Analysts with Jefferies said the implementation of a tariff-rate quota was expected, and the outcome is viewed “as a net positive for Euro carbon steel prices,” according to a research note Oct. 31.

The Coalition of American Metal Manufacturers and Users, which represents metal-consuming manufacturers, said the end of the tariffs on the EU will support many sectors of the US industry that are subject to some of the highest metal prices in the world.

However, the use of quotas presents new concerns that still pose risks to manufacturers, CAMMU added.

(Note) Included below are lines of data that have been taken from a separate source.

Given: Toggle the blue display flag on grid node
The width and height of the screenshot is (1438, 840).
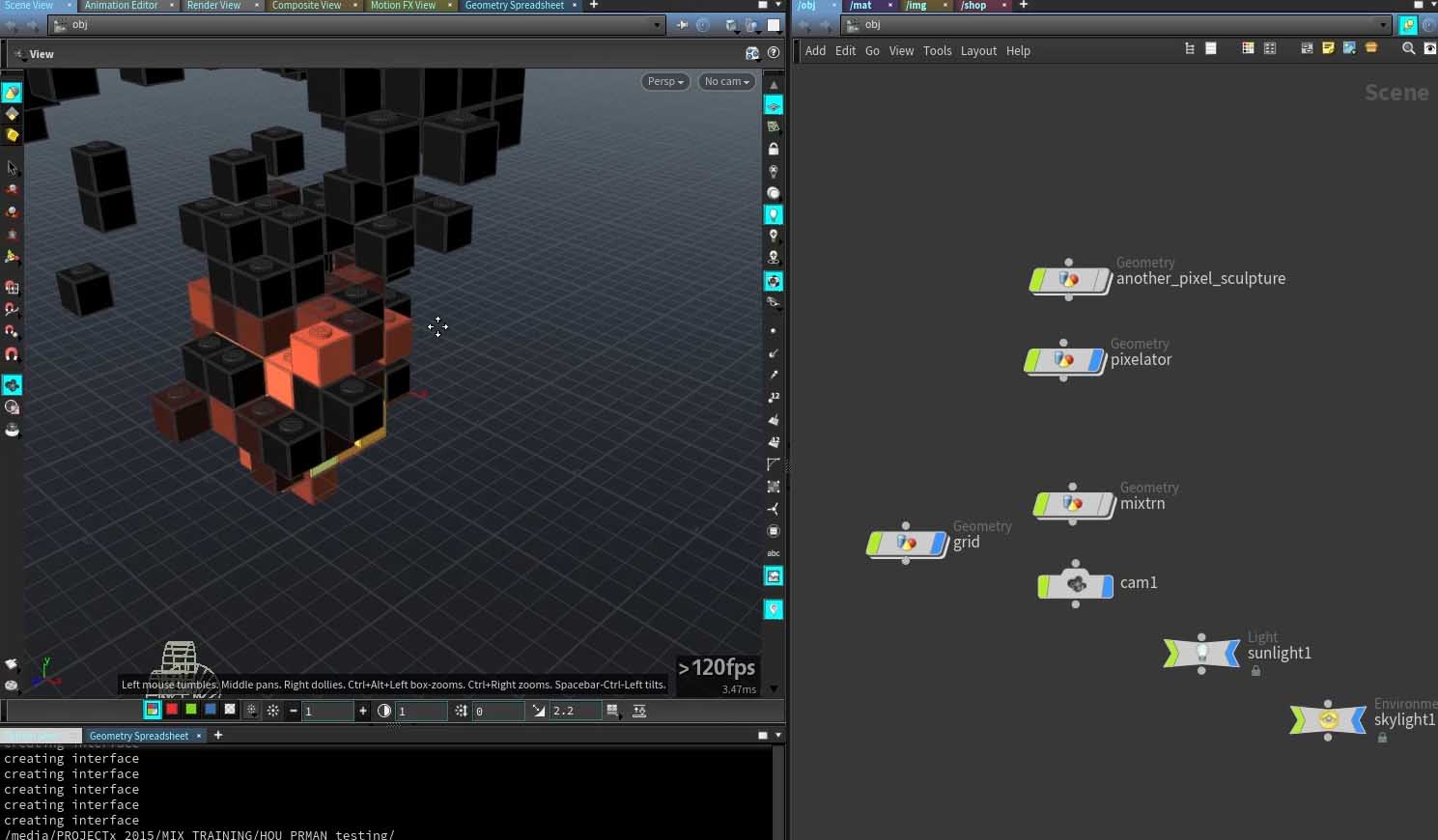Looking at the screenshot, I should (938, 544).
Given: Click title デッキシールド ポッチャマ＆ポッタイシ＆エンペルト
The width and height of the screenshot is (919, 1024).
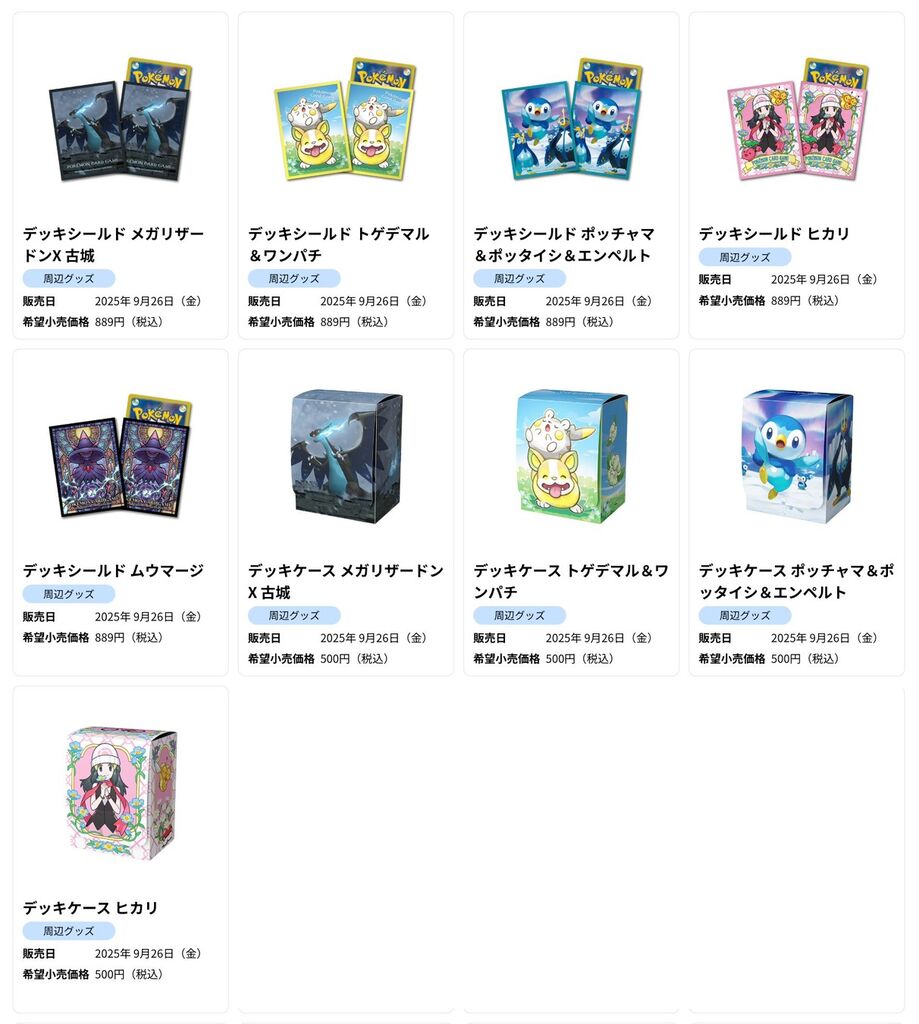Looking at the screenshot, I should point(564,244).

“It is disappointing that the agreement will not completely terminate these unnecessary trade restrictions on our allies,” CAMMU said in a statement Oct. 31. “CAMMU is concerned that replacing the tariffs with a tariff-rate quota will hurt its members because the threat of tariff reinstatement looms with the surge in steel and aluminum demand expected when the bipartisan infrastructure bill passes.”

United Steelworkers International President Tom Conway said the quota would maintain the protection offered by the previous tariffs to the benefit of workers within the US’ metal industries.

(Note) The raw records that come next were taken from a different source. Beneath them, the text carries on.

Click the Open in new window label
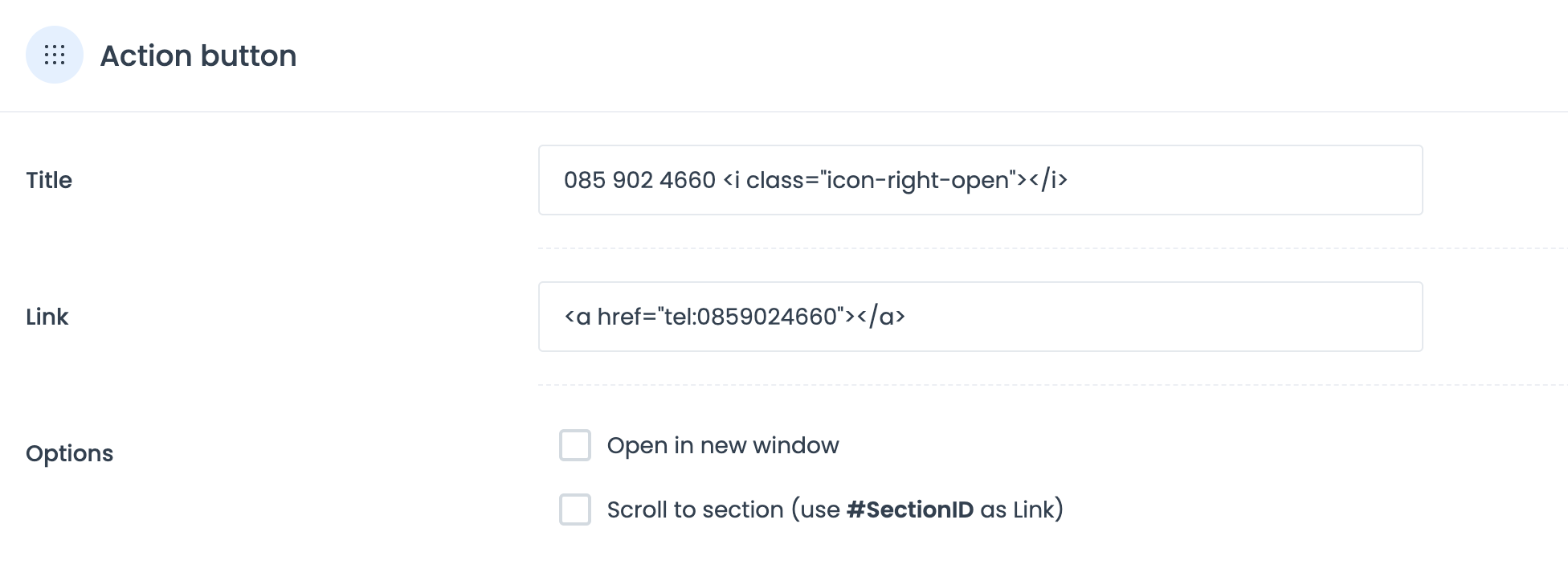Image resolution: width=1568 pixels, height=577 pixels. [x=723, y=445]
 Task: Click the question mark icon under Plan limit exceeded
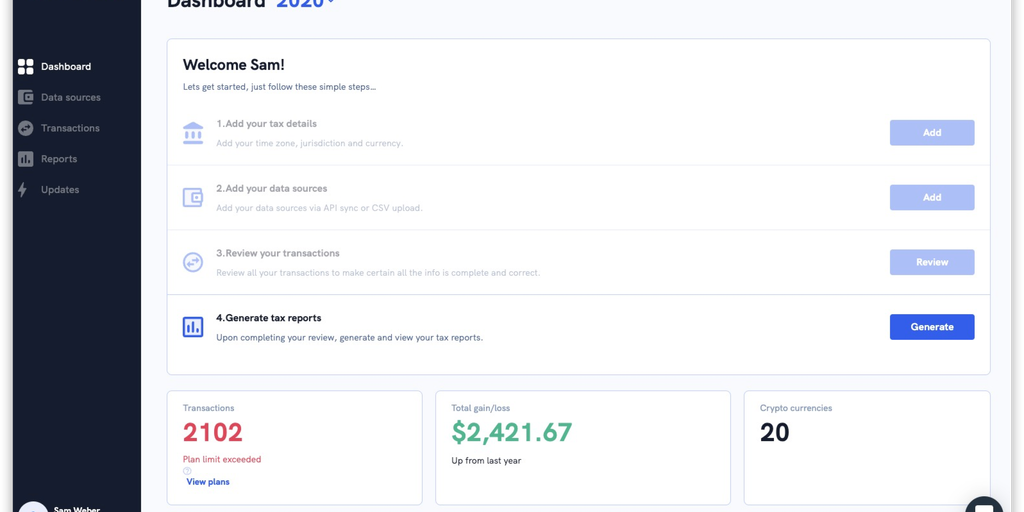click(x=187, y=471)
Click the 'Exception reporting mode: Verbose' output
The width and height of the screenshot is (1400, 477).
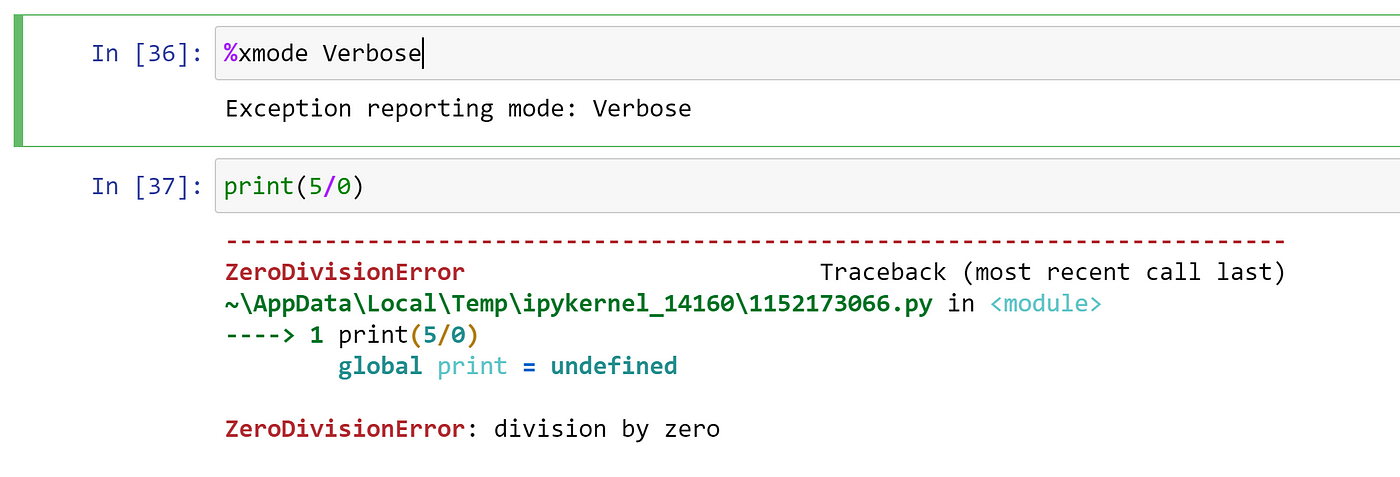click(x=458, y=108)
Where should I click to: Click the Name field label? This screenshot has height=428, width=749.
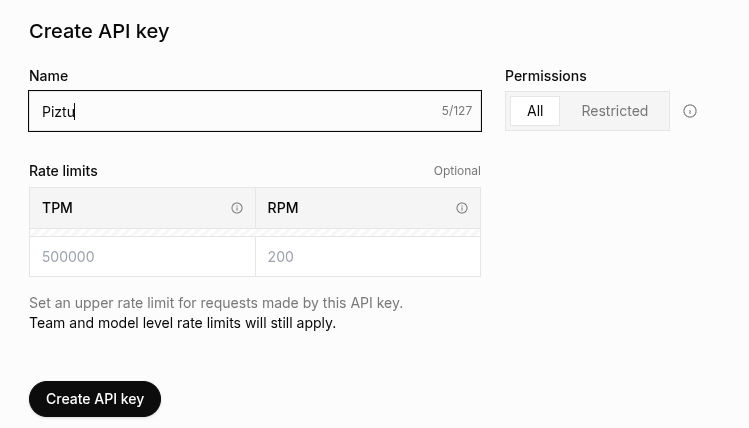tap(49, 76)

“This new arrangement…will create a framework that will ensure US domestic industries remain competitive and able to meet our security and infrastructure needs,” he said in an Oct. 30 statement.

“It will also provide a much-needed opportunity to address the non-market predatory practices of China and other countries that have distorted global markets, while also spurring a dialogue over climate concerns stemming from countries whose industries are far more carbon intensive than those in the US and the EU.”

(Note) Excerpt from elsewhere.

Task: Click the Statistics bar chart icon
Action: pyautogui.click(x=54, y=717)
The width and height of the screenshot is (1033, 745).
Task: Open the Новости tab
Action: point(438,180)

Tariff removal may continue beyond EU

Following the announcement of the US-EU quota agreement, the US Commerce Department said it was now “consulting closely” with Japan and the UK “on bilateral and multilateral issues related to steel and aluminum, with a focus on the impacts of overcapacity on the global steel and aluminum markets,” according to two statements Oct. 31.

Import tariffs of 25% on steel and 10% on aluminum from most countries were introduced by former President Donald Trump in March 2018 using a national security justification under Section 232 of the Trade Expansion Act of 1962.

The US Chamber of Commerce said the US must continue to reach deals with other governments to remove metal tariffs.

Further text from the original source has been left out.